Microsoft: The Long Road Downhill

They say that you reach your physical and mental peak in your 20s, and you decline slowly but inexorably thereafter. You may extend your lifetime somewhat by eating healthy food, exercising regularly and watching your weight, but you can’t control the influence your genes have on you. There’s only one final end to the great struggle of life.

Of course, a corporation has its own lifecycle that may be far less predictable. Companies expand and contract, and may even end up expanding again, and certainly Apple fits into that category.

Microsoft? Well, some of us believe their best years are behind them and that, if they don’t change their ways, they will, over the long haul, fall extremely far from the mountain top.

On the surface, this would seem to be a damned peculiar suggestion to make. After all, Microsoft continues to earn record profits, and its operating system and office applications are far and away the most used on the planet. At the same time, you can see areas where the bricks are crumbling.

Take the venerable Web browser. Internet Explorer continues to lose market share at the hands of Firefox and, to a lesser degree, Apple’s Safari, which is now also available for Windows and iPhone users. Even offering Internet Explorer 7 as a standard upgrade for Windows XP, and as the default browser on Vista, has done little to slow its inexorable decline.

Apple has certainly made inroads into the Windows world, first by offering improved compatibility, but most important by convincing more and more people to switch to the Mac. As Apple often says during meetings with financial analysts, fully half the people who buy new Macs at an Apple Store are new to the platform and most of them are ditching Windows.

Microsoft’s efforts to lock people into its own media DRM has proven to be a failure. Today it’s all about the iPod, and the iPhone has already seriously encroached into the Windows Mobile market share.

On the hardware front, Microsoft may have shipped a lot of Xboxes, but it may have come, in part, by stuffing the channel and waiting for dealers to move the excess inventory before it catches too much dust. Worse, the Xbox 360 has been plagued with serious hardware defects that forced Microsoft to take a charge of over one billion dollars to repair the things.

When it comes to supporting the emerging high definition DVD standard, Microsoft got in the HD-DVD camp early on, offering such players as an option with the Xbox. But it is widely expected that HD-DVD’s creator, Toshiba, is preparing to throw in the towel and give up its fight against Blu-Ray. So where does that leave Microsoft and its unsold HD-DVD players for its game console?

Not to mention the fact that, between the Xbox and the failed Zune, Microsoft has taken a loss of billions of dollars. They continue to believe that if you toss enough cash at a problem, it’ll solve itself. Compare that to the combined total cost of developing every single version of the iPod, the iPhone, all recent Macs and Mac OS X. Microsoft still spent a whole lot more, and where did that get them?
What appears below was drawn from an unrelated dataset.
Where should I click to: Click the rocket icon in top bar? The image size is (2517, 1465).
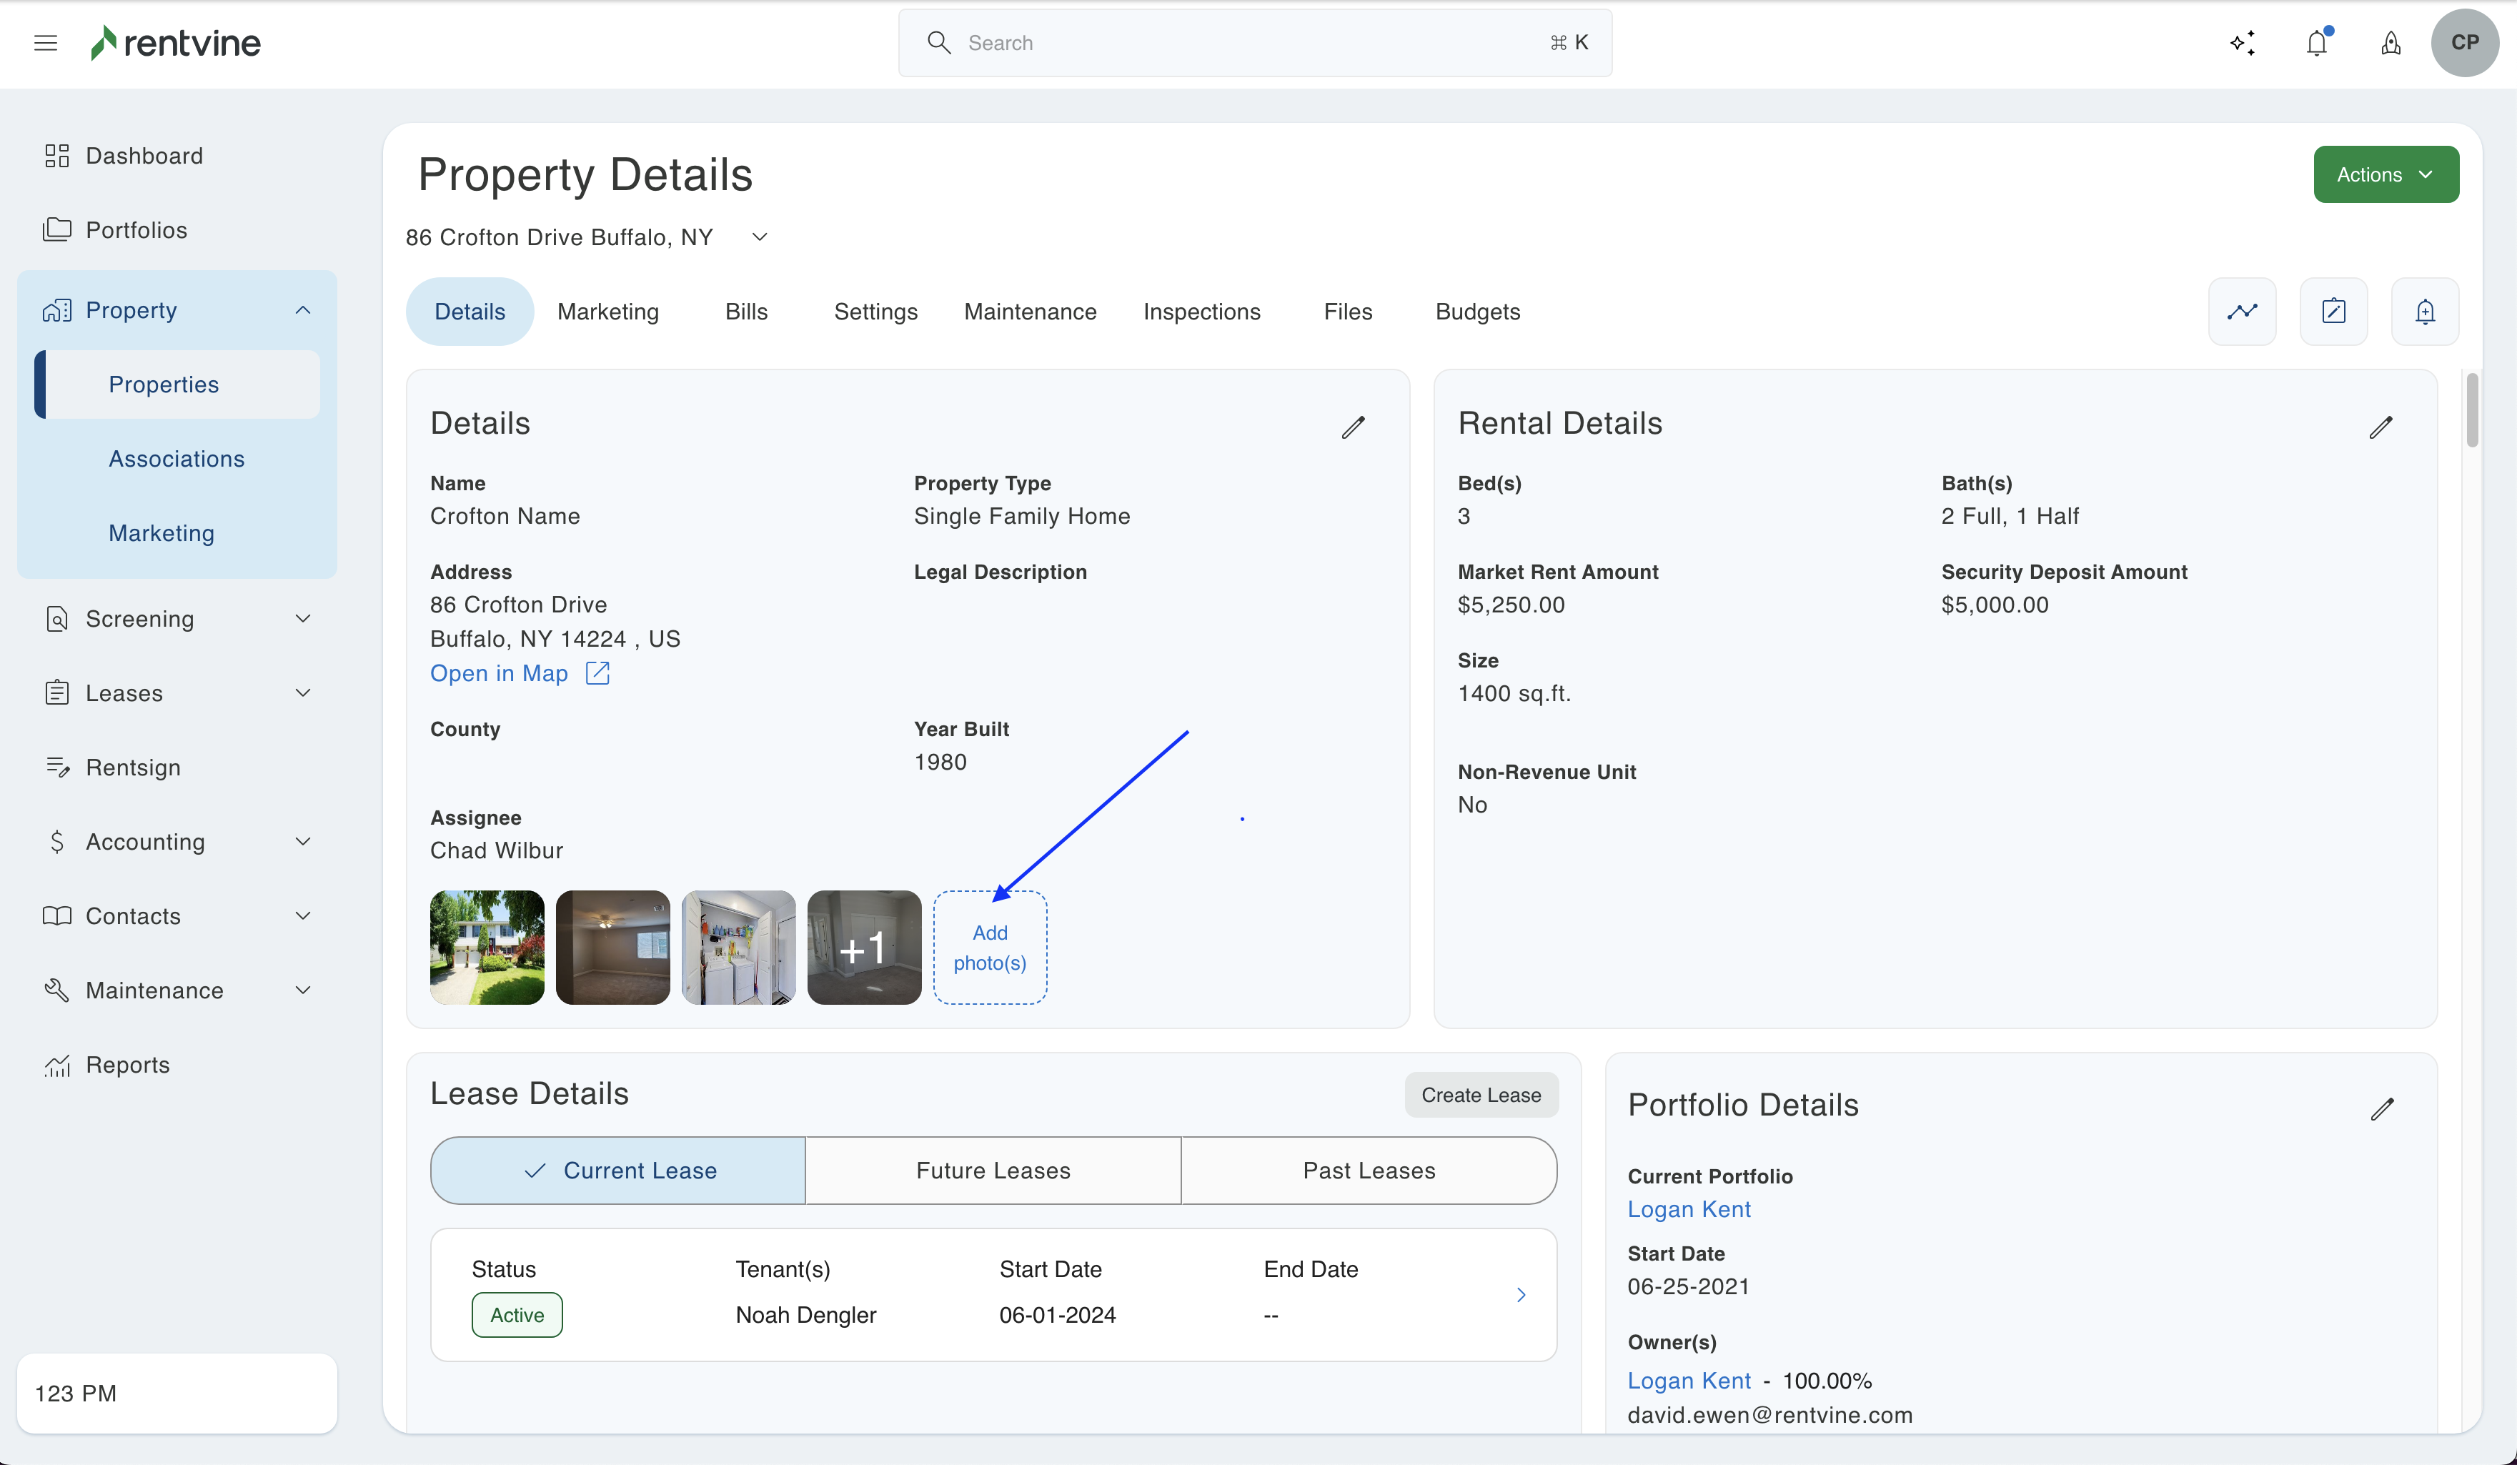pos(2391,43)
I will avoid, for the time being, Microsoft’s desperate effort to bear-hug Yahoo and somehow take two losing online ventures and turn them into a smashing success. Even if that were to happen, it would place Microsoft in deep debt for years and the synergies, such as they are, may also take an extremely long time to realize.
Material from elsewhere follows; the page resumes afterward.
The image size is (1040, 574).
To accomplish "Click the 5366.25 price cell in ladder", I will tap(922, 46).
All this while disgusted Yahoo employees send their resumes to Google.

But wait, there’s more.

Consider that petition, with over 75,000 signatures, from Windows users begging Microsoft to continue to sell XP past its June deadline this year. Also consider that Windows Vista is widely regarded as a huge failure, even though tens of millions of PCs with the new OS installed continue to sell on the retail and corporate markets. And don’t forget the fact that an untold number of those PCs are being downgraded to XP as soon as they’re taken out of their shipping cartons.

Then there’s Microsoft’s alleged clout with PC makers. It didn’t stop Dell, for example, from offering several models with Linux preloaded. That has to be one huge disappointment, even though Microsoft probably still gets a check from Dell for a Windows OEM license on those computers. It’s the perception and not the reality that counts here.

In the end, all it may take is new leadership at the helm of Microsoft to save the ship before it sinks. But, regardless of how it all plays out, things will never be the same.